Status Quo Analysis - Textile Sector

2.1. Current State of Chemical Use in Textiles

In the context of textiles, chemical traceability refers to the ability to track and trace substances used in textile articles throughout the supply chain. This involves ensuring that all chemicals involved in the production process are documented and can be traced back to their origin (Schenten et al., 2019).

For the purpose of our analysis, we will not take the post-consumer phase into account. This decision is aligned with the objectives of the ECHT project, which focuses on chemical traceability and Digital Product Passport implementation. This approach allows us to explore the necessary infrastructures and systemic requirements for integrating chemical transparency into textile manufacturing and supply chains. By defining these structural elements upfront, we create a foundation that can later support broader traceability strategies, including those addressing post-consumer waste streams.

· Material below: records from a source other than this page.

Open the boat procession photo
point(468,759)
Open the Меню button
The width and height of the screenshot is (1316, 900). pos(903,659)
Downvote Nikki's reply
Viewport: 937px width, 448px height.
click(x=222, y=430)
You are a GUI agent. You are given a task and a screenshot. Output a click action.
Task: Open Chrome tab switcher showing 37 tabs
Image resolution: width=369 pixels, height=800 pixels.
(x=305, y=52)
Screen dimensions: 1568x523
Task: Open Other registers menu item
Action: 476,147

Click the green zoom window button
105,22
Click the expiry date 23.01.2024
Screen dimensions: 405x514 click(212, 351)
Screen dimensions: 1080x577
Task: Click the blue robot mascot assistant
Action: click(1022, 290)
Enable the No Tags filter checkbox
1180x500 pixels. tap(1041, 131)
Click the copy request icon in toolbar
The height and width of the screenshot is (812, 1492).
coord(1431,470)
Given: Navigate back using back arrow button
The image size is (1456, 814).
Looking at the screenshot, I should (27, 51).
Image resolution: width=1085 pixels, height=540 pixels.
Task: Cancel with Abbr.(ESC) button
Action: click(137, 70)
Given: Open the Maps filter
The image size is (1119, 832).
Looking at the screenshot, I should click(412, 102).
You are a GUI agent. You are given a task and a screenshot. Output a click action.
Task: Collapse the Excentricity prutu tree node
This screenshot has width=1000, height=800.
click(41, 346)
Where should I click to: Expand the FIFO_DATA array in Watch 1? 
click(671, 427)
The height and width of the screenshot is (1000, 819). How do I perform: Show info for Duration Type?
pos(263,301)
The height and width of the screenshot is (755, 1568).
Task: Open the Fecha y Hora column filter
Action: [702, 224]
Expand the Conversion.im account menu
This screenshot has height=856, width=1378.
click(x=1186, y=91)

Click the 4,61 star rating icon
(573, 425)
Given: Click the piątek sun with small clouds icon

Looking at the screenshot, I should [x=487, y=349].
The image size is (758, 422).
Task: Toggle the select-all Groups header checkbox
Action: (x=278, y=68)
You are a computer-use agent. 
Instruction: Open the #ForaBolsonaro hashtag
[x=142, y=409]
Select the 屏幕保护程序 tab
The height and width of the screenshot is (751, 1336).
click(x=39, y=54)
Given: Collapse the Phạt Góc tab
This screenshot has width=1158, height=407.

The textile industry faces significant challenges in managing and tracking chemical substances across its global supply chain. Textile production involves a vast array of chemicals — approximately 12,000 have been identified in manufacturing processes (Bour et al., 2023; Swedish Chemicals Agency, 2014). Many of these chemicals may qualify as substances of concern (SoC) under the European Union's Ecodesign for Sustainable Products Regulation (ESPR), necessitating stricter oversight.

The scale of chemical use in textiles is striking. Research estimates that producing just one kilogram of cotton T-shirts requires around three kilograms of chemicals (Hurwicz, 1979; Swedish Chemicals Agency, 2014). This figure specifically applies to the processing stage, covering all chemicals used to transform raw cotton into a finished garment, including dyeing, finishing, and treatment for specific properties. However, it excludes pesticides and fertilisers used during cultivation, as well as biocides applied during distribution. This highlights the intensive use of chemicals in post-harvest manufacturing processes.

Several major chemical categories raise particular concerns due to their environmental and health risks. Dyes and colorants, especially azo dyes, are widely used in textiles but pose significant health risks (Swedish Chemicals Agency, 2014). These dyes can degrade into aromatic amines and quinoline, which have been linked to carcinogenic effects, particularly through skin contact (Antal et al., 2016). Some azo dyes, especially direct and acid azo dyes, undergo a process called reductive cleavage in the human body, breaking down into aryl amines — many of which are known carcinogens (cancer-causing). This breakdown can occur in the liver, through intestinal bacteria, or even via skin bacteria.

Despite regulatory restrictions, concerns persist. Approximately 25% of the azo dyes listed in the Colour Index database (around 500 dyes) are synthesised using carcinogenic amines already regulated under REACH (Swedish Chemicals Agency, 2014). While technically restricted, these dyes continue to appear on the market, as they remain listed with suppliers. Adding to the hazard, both direct and acid azo dyes bind weakly to textile fibers, making them more likely to transfer onto skin or enter the body through ingestion — posing particular risks to young children.

Surface treatment chemicals, particularly per- and polyfluoroalkyl substances (PFAS), represent another pressing concern. Textiles account for roughly 35% of global fluoropolymer demand, making them the largest contributor to PFAS pollution in Europe (Doyle et al., 2024). Valued for their water, oil, and stain resistance, PFAS compounds are now under intense regulatory scrutiny due to their environmental persistence and serious health risks. These risks include endocrine disruption, reproductive toxicity, cancer, and organ damage (Doyle et al., 2024). The presence of perfluorinated and polyfluorinated alkyl substances (PFAS), known as ”forever chemicals” or “eternal chemicals”, is recognised as a particularly urgent challenge to be addressed (European Environmental Agency, 2019). Comprising more than 4,700 chemicals, PFAS are extremely persistent in the environment and human bodies, accumulating over time and potentially leading to serious health problems including liver damage, thyroid disease, obesity, fertility issues, and cancer (Peritore et al., 2023). The Organisation for Economic Co-operation and Development (OECD) has significantly expanded the scope of PFAS classification through its revised definition, which now includes any chemical containing at least one saturated CF2 or CF3 moiety.

This broader definition has dramatic implications for chemical identification and management, as evidenced by PubChem, one of the largest open chemical databases, where over 7 million compounds — out of its 116 million total compounds — are now classified as PFAS under these new criteria (Schymanski et al., 2023). This expansive reclassification exemplifies the widespread presence of PFAS in chemical compounds and reveals the growing challenge of managing these substances effectively.

The industry also employs various processing chemicals including phthalates as plasticisers and formaldehyde in fabric finishing. Studies have consistently linked these substances to potential health risks (Rovira and Domingo, 2019; Antal et al., 2016). Additional processing agents like chlorophenols and alkylphenol ethoxylates present further environmental and toxicity concerns.

The extensive use of hazardous chemicals in textile manufacturing reinforces the urgent need for stronger chemical management throughout the supply chain. Addressing these challenges requires enhanced traceability, stricter regulations, and industry-wide commitment to safer alternatives.